▶ [What needs to be done]
All of the data is to be printed exactly, though the images must be left off.

Stored data:
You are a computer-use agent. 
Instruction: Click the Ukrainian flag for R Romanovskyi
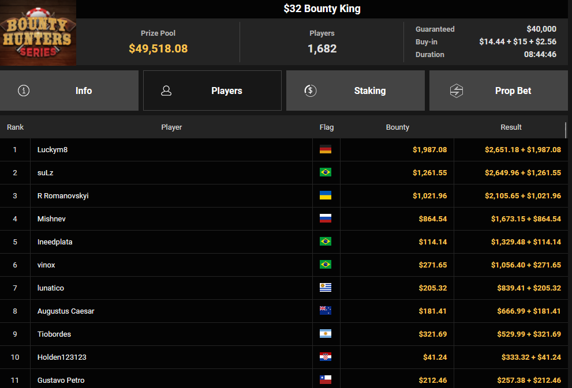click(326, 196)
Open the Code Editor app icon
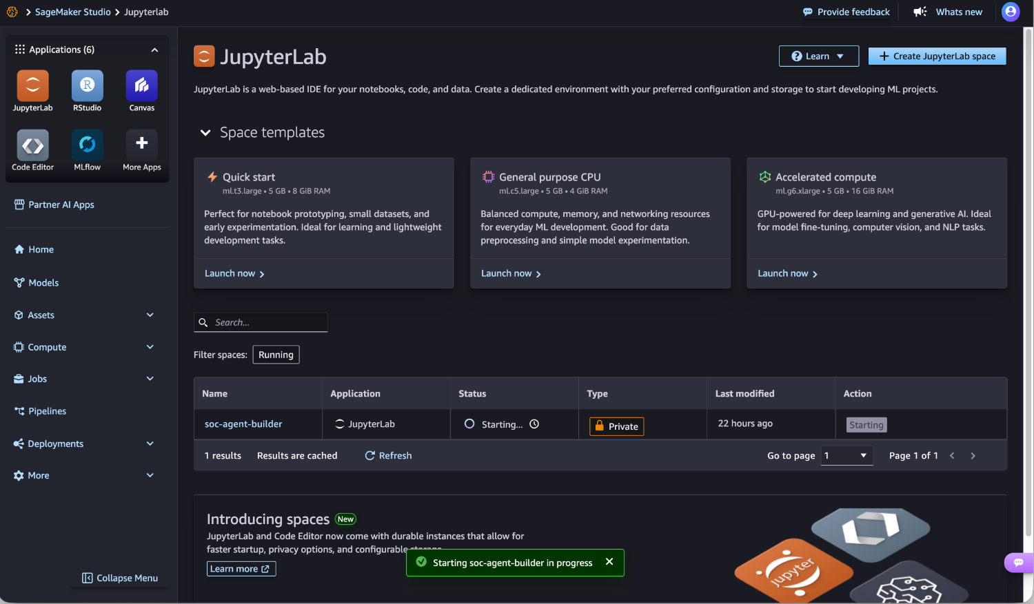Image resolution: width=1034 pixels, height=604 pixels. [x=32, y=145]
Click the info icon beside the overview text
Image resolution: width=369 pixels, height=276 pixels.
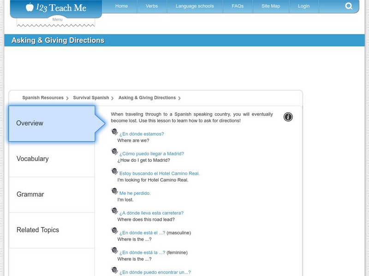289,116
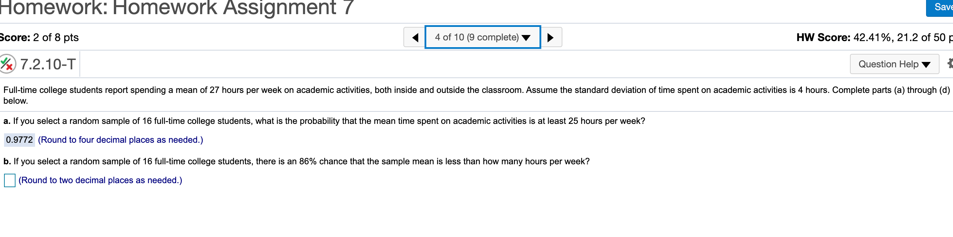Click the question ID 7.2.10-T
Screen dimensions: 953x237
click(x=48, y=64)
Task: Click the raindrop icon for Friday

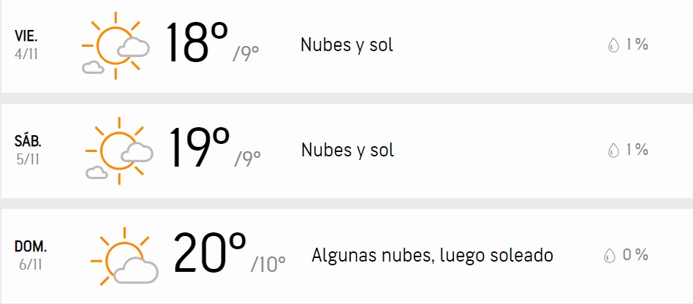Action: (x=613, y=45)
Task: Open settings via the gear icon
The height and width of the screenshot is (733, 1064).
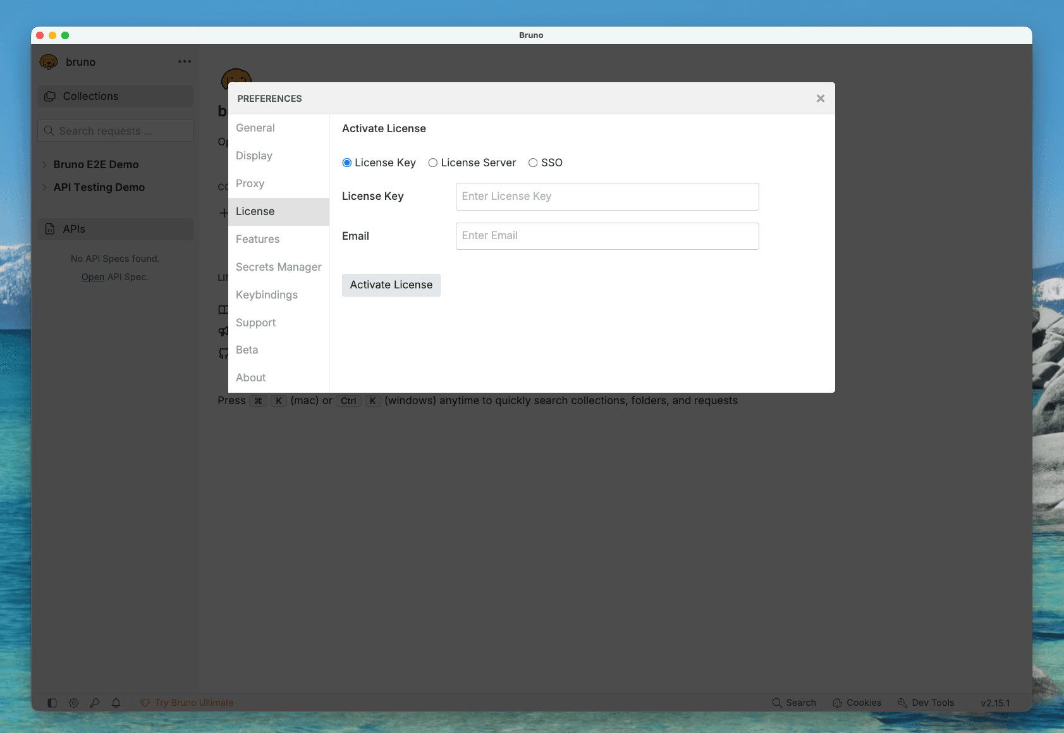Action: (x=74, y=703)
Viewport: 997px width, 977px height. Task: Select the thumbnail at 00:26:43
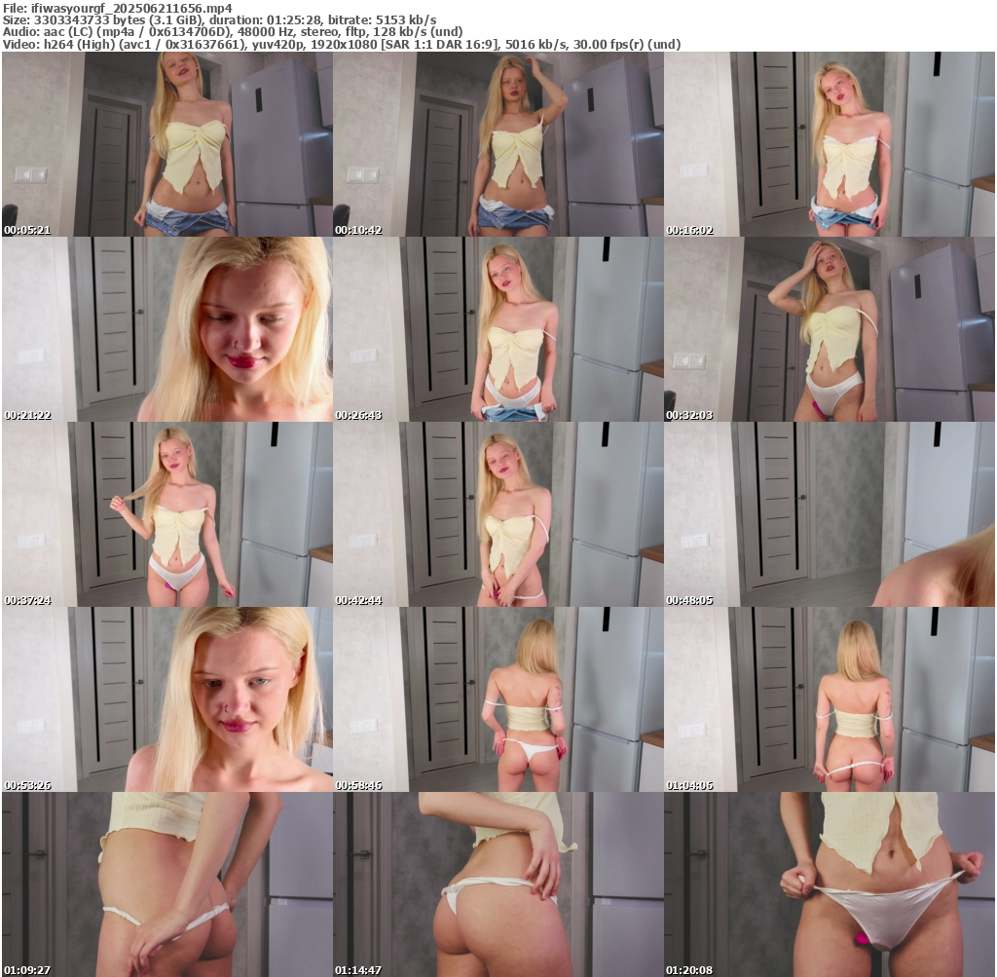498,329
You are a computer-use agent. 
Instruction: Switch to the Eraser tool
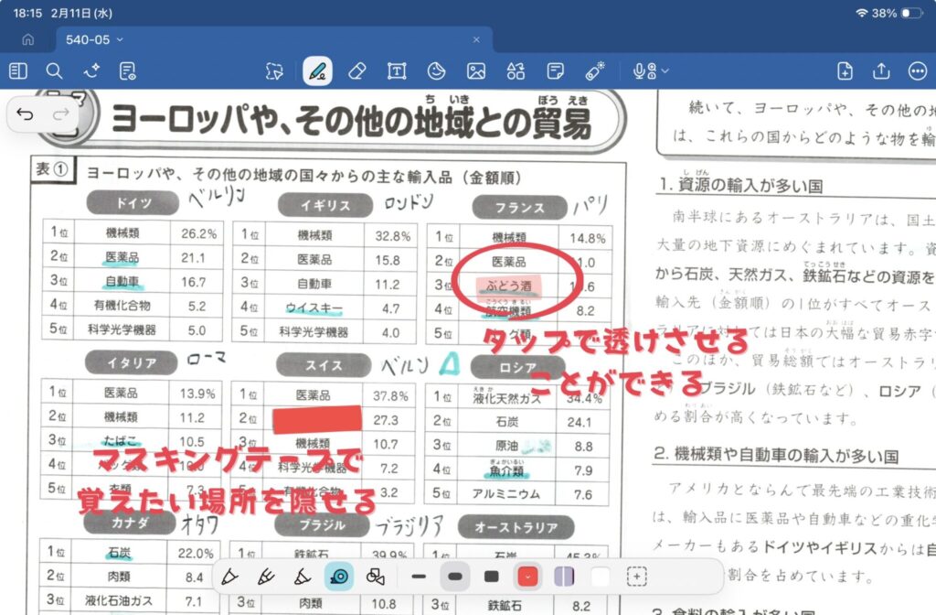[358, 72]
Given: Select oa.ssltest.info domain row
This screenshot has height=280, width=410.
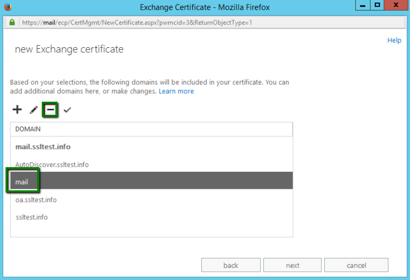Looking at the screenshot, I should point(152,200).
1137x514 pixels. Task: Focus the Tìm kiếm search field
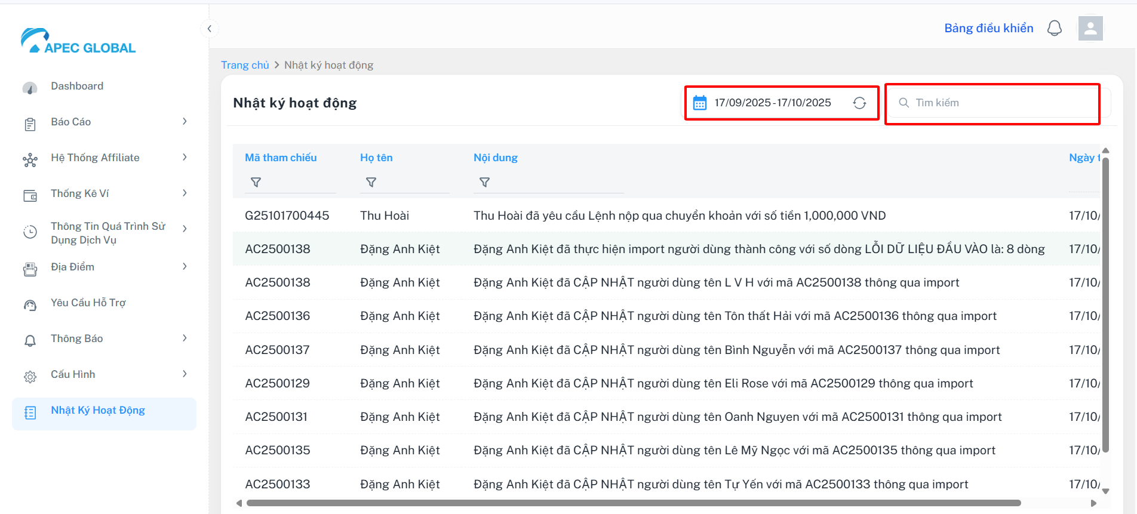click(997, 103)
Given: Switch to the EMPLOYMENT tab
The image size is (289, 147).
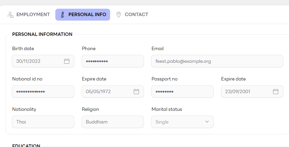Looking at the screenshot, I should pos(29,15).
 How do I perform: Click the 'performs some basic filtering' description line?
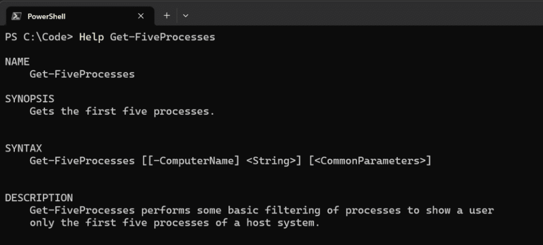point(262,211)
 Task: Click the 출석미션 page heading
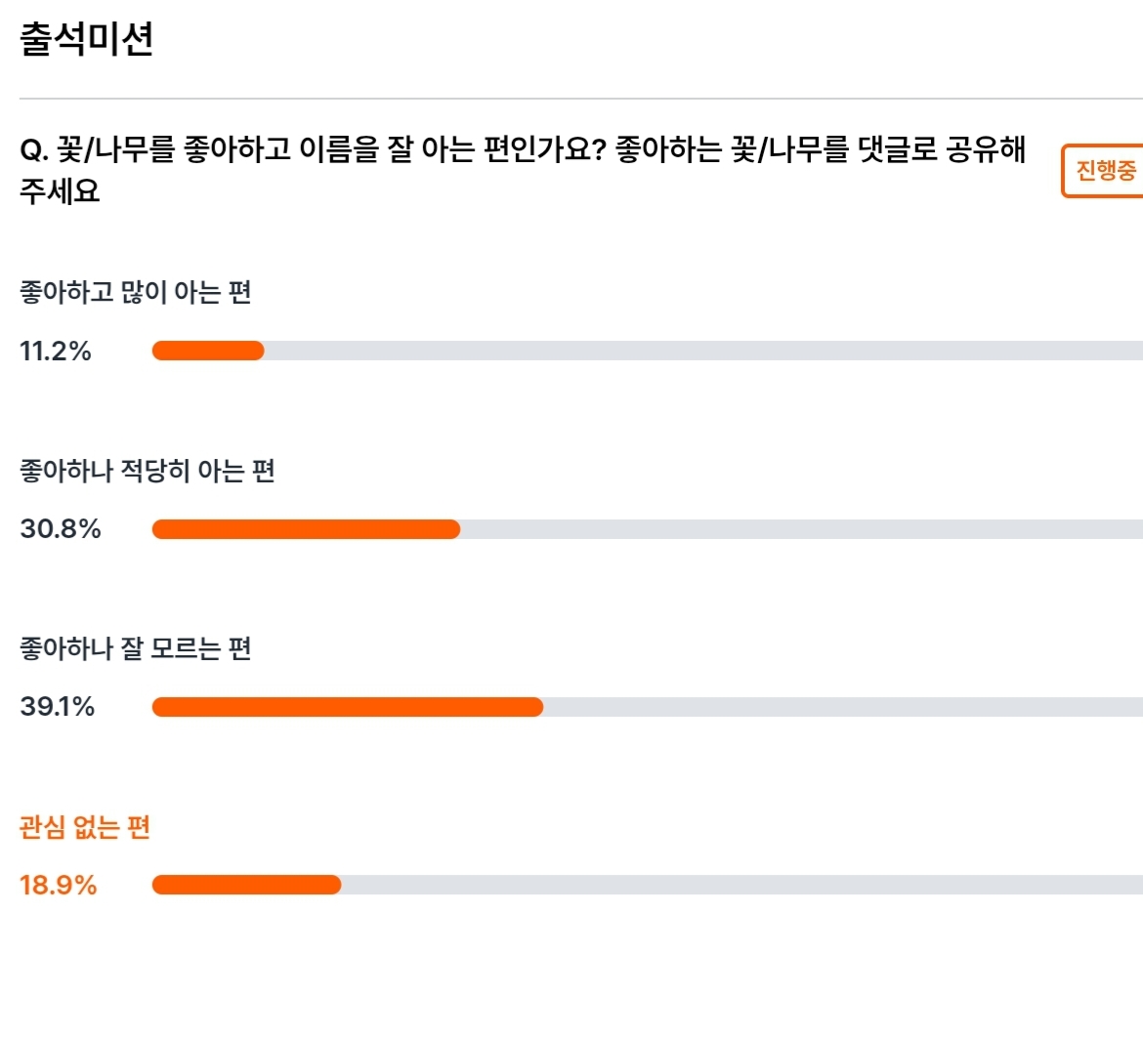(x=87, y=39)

▶ [Task result]
You are a computer-use agent. 
Instruction: Click the Ukrainian flag for R Romanovskyi
click(326, 196)
Open the Code Editor app icon
Image resolution: width=1034 pixels, height=604 pixels. [x=32, y=145]
Click the info icon beside the overview text
Image resolution: width=369 pixels, height=276 pixels.
289,116
Click the question ID 7.2.10-T
Screen dimensions: 953x237
click(x=48, y=64)
Task: Click the raindrop icon for Friday

Action: (x=613, y=45)
Task: Open settings via the gear icon
The height and width of the screenshot is (733, 1064).
Action: (x=74, y=703)
Viewport: 997px width, 977px height. Task: Select the thumbnail at 00:26:43
498,329
You are a computer-use agent. 
Instruction: Switch to the Eraser tool
[358, 72]
Given: Select oa.ssltest.info domain row
This screenshot has height=280, width=410.
Looking at the screenshot, I should point(152,200).
1137x514 pixels. Task: Focus the Tìm kiếm search field
click(997, 103)
Given: Switch to the EMPLOYMENT tab
The image size is (289, 147).
Looking at the screenshot, I should pos(29,15).
 How do I perform: Click the 'performs some basic filtering' description line?
point(262,211)
 Task: Click the 출석미션 page heading
(x=87, y=39)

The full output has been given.